Traders from Pujehun, Kailahun districts from the south had been coming with plantains, yams, beans, bananas, pea fruits in Guard Street over the years.
But now the number of these traders has declined as compared to twelve years ago.
It was common to see able-bodied men carrying baskets full of local ‘nenekoro’ pepper and English pepper to be sold by traders in Guard Street.
But now neither Guard Street nor Peace market is having farm goods flowing in these markets in the capital.
Many traders, whom we spoken to, told us that they had stopped coming to Peace market because vegetables are not being brought there again like the past fifteen years.
“You can see how the market is; it is very empty.
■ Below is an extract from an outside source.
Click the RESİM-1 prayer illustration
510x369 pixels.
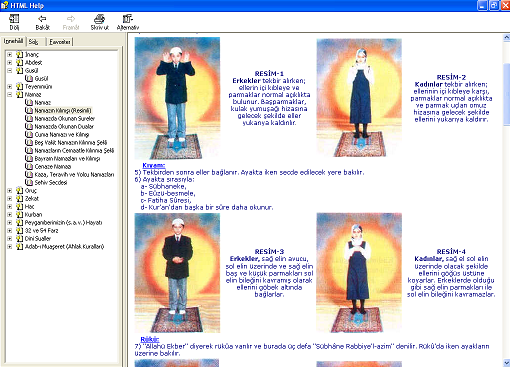tap(177, 98)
Not all drivers from Kabala come to Peace market these days,” says a man who’s tasked to unload vegetable goods from some trucks in baskets and sacks.
“Sometimes, it takes a whole week without seeing a truck entering the market.
Many traders are no longer coming here again. It may be because of the too much hardship now.”
Like Peace market stories shared by sellers of vegetables and crops are the same revelations given by other sellers and traders almost everywhere in the country.
In Dove Cot, petty traders have been repeatedly been telling us, through exclusive interviews, that business and sales don’t flourish again owing to the dollar rise in the country and fuel high cost that is affecting transportation of these farm goods to the capital markets.
“In 2012, a bag of cassava was just around Le 12,000 and the transport fare was very minimal. But due to high transport charges by drivers a bag of cassava tubers which used to be sold just Le 12,000 years back was sold in 2020 to Le 200,000.
“Things have completely changed. And the crops don’t only rise in prices but also they are in short supply from where they are grown in the rural,” explains Abudlai, a cassava tubers seller in Guard Street, Freetown.
To other Sierra Leoneans, they blame not the fuel and dollar rise for the hardship but those who have abandoned the rural to live in the urban.
It seems unless and until Sierra Leoneans return to the farms in the rural to grow the crops, fruits and vegetables they eat daily and reserve the other to be sold in the markets.